Even when you give those goady types the truthful answer, for example in my case, my mother was neglected my needs and didn't allow me a sense of myself and withheld her approval so unsurprisingly I ended up drawn to the familiar dynamic I had with a disapproving man narcissistic man'' - they don't have the empathy to understand. You give them the answer, the WHY, and they don't have any sort of epiphany.

BertieBotts · 08/04/2019 21:29

50% of pregnancies are unplanned, apparently, so it's not in the slightest bit surprising that there are plenty of unplanned pregnancies on mumsnet.

Most contraception with perfect use is only effective to 90something% meaning somewhere around 1 in 20 couples will experience a planned pregnancy each year. Well how many years are you fertile and sexually active for? 20? You do 0.97x0.97 and it only takes 23 years to fall past 50%.

And typical use for most contraception is more like 70-80%. And then there are people not using contraception at all or using it very badly and falling below that typical usage figure.

No, I don't think unplanned pregnancy is something people are automatically lying about.
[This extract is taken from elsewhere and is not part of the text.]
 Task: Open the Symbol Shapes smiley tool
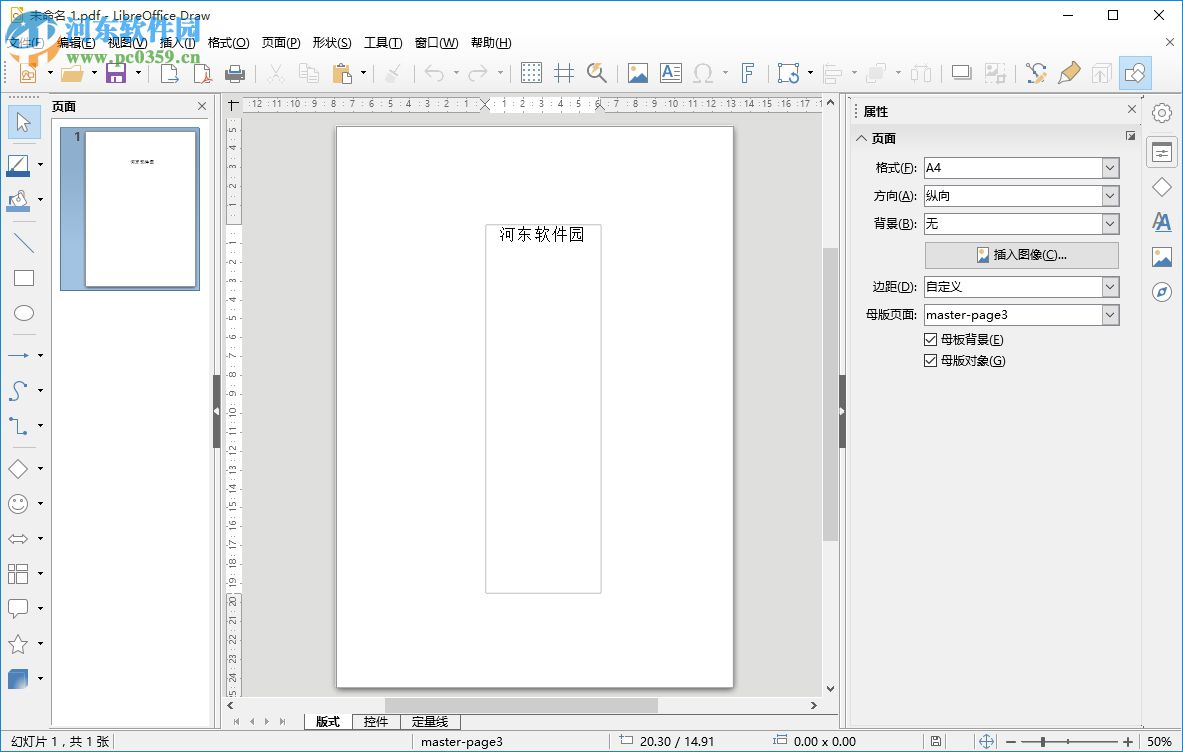[18, 503]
SusieOwl4 · 08/04/2019 21:30

I don’t think asking a question is judgemental at all . And I am learning a lot from theses posts . But when you are in that relationship that you don’t realise is bad do you not see other relationships around you that are different ? Does that not make you question your situation at all ? Are children sometimes compensation for the bad relationship ? Something to love ? I could perhaps understand that ? Like I said I want to be more understanding of my friend because I could not understand her situation.

CherryClarence · 08/04/2019 21:31

I do think some people have very little understanding of how terrifying abusive relationships can be, and how you can be severely emotionally abused without realising it. You believe it's your fault. That YOU need to change. I had no idea I was being abused, and now I'm a single mum. The abuse did hugely escalate and much of it started whilst I was pregnant. I don't regret my son one bit but most certainly wouldn't have had any more children with his dad. So I can see it from both sides.

SusieOwl4 · 08/04/2019 21:35

I would like to feel more empathy , I just find it hard because I am a very black and white person and I know that is a fault. My friends partner for example if he did not like his dinner would throw it across the room . Even that would be a deal breaker for me . But for others obviously it is not .

SusieOwl4 · 08/04/2019 21:36

CherryClarence

A brave post and yes I can understand that .

Canshopwillshop · 08/04/2019 21:36

@violetcharlotte - great response and exactly what my sister used to say about her useless exH.

CherryClarence · 08/04/2019 21:38

@SusieOwl4 it's very clear to most that throwing things is wrong. Coercive control is insidious however. It's very covert and sneaks up on you gradually. I found it very difficult to detect.

Riversguidebook · 08/04/2019 21:39

I did this. I had one baby with a man who was already knocking me about, and very soon after became pregnant again.

The first time was an accident, and the second time, well, even when they’ve chased you round the house until you’ve reached the bed which always feels like a safe place for some reason, because you go anywhere else from there, and they’re strangling you until you’ve almost passed out, you still think the morning after when it’s all calm again that they still love you, and you’re just in some messed-up relationship you can’t figure out yet.

So that’s why on Earth I had children with that man.